■ Исходный отрывок:
============
Перед Новым годом по пути с работы мама нашла в снегу замерзшего воробья. Она принесла мертвую птицу домой (был 35-градусный мороз) и сварила мне на буржуйке полстакана воробьиного бульона.
Ранним утом 29 января я встала в очередь за хлебом. Прошел почти целый день, но хлеба не привозили. И вдруг я увидела папу. Он брел из больницы домой. Выглядел очень плохо, но предложил сменить меня в очереди. Я повела его к дому, потом вернулась к булочной, а хлеб получила поздно вечером...
Ночью папа умер. А вслед за папой, 2 февраля, умерла мама. Моим родителям, Дмитрию Сергеевичу и Екатерине Ивановне Колбасовым, было по 43 года. Я, угнетенная и истощенная, почти не плакала, когда их увозили завернутыми в простыни на саночках...
============
■ Короткое задание 1: Сколько лет было родителям Колбасовым, если верить отрывку?
■ Короткое задание 2: Перепишите из отрывка без изменений фрагмент от слов «Ранним утом 29» до слов «получила поздно вечером...» включительно.
Записи к этому отношения не имеют.

Фрагмент файла данных
============
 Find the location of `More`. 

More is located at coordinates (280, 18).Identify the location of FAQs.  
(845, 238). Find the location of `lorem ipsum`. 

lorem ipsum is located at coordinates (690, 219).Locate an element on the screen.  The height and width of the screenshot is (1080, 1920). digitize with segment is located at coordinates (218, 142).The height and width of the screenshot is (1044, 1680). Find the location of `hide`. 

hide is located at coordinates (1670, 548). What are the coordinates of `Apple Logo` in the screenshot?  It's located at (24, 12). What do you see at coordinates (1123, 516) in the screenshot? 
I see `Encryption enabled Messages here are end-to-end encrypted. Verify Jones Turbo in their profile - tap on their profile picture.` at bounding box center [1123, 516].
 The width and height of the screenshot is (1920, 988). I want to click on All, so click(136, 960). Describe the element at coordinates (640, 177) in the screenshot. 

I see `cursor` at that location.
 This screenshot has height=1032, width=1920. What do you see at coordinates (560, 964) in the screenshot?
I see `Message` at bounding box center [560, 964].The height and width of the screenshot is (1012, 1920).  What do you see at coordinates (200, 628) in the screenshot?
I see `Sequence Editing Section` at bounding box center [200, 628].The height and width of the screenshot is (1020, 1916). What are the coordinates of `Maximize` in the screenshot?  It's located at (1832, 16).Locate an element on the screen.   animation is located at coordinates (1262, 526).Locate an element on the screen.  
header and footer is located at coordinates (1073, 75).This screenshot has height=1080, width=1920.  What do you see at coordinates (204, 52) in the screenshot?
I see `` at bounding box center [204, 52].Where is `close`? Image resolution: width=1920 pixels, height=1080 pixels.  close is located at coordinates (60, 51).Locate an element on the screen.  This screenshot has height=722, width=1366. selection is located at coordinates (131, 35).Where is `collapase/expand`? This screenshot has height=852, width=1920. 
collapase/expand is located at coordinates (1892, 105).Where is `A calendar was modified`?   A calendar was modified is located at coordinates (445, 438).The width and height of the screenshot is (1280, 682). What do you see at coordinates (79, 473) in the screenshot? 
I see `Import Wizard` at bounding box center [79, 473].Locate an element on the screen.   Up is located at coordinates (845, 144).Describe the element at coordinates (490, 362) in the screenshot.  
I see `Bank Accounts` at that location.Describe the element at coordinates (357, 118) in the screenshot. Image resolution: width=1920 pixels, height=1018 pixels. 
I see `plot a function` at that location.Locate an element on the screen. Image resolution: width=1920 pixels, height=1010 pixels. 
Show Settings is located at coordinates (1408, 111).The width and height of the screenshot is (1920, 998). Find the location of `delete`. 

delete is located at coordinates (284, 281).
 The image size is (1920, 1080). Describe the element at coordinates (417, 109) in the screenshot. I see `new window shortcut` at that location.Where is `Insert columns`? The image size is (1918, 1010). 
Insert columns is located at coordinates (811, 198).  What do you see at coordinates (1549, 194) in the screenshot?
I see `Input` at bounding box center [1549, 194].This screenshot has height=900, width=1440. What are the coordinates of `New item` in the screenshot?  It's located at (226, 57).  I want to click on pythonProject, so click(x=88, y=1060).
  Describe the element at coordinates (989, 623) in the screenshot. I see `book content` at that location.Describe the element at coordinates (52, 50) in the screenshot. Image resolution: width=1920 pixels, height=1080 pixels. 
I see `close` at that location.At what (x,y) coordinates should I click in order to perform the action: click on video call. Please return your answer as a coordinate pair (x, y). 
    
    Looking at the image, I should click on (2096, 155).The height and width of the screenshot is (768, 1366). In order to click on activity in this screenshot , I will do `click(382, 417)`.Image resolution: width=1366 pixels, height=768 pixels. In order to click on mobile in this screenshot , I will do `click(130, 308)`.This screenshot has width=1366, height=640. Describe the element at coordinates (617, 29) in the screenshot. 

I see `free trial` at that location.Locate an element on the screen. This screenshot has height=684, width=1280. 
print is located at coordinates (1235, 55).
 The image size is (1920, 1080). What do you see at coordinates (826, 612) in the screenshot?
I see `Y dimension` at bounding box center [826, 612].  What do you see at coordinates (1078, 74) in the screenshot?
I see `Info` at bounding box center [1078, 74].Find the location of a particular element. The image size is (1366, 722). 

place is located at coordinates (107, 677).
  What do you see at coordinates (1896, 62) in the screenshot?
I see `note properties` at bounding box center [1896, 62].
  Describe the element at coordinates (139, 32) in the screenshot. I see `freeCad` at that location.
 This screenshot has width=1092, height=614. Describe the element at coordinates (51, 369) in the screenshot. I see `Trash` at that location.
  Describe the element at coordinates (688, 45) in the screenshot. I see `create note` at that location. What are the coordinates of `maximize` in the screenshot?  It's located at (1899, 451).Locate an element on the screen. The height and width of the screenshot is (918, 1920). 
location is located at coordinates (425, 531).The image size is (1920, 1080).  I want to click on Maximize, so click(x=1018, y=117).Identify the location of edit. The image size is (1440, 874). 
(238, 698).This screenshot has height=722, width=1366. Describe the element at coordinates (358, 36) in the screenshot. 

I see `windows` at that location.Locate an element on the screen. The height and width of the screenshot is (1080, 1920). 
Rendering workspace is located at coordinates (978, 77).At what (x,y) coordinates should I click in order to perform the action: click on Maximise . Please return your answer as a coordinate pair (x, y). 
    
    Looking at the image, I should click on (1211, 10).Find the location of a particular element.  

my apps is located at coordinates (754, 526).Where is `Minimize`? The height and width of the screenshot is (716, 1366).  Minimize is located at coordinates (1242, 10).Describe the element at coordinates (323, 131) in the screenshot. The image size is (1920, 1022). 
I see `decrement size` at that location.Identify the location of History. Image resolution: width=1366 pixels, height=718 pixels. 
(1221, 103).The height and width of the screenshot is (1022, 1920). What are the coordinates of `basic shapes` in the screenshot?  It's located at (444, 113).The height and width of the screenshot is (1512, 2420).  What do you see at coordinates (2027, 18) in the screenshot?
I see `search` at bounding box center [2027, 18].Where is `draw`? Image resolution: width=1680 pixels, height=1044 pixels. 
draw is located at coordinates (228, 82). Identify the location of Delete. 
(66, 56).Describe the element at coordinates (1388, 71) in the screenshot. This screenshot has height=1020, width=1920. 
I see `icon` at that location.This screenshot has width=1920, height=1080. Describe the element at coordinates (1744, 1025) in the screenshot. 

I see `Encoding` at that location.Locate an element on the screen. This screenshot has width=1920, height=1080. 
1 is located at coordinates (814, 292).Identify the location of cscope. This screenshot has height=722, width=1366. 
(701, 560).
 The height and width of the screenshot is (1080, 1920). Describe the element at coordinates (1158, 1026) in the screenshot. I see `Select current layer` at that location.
============
■ Правильный ответ 1: По 43 года.

■ Правильный ответ 2:
Ранним утом 29 января я встала в очередь за хлебом. Прошел почти целый день, но хлеба не привозили. И вдруг я увидела папу. Он брел из больницы домой. Выглядел очень плохо, но предложил сменить меня в очереди. Я повела его к дому, потом вернулась к булочной, а хлеб получила поздно вечером...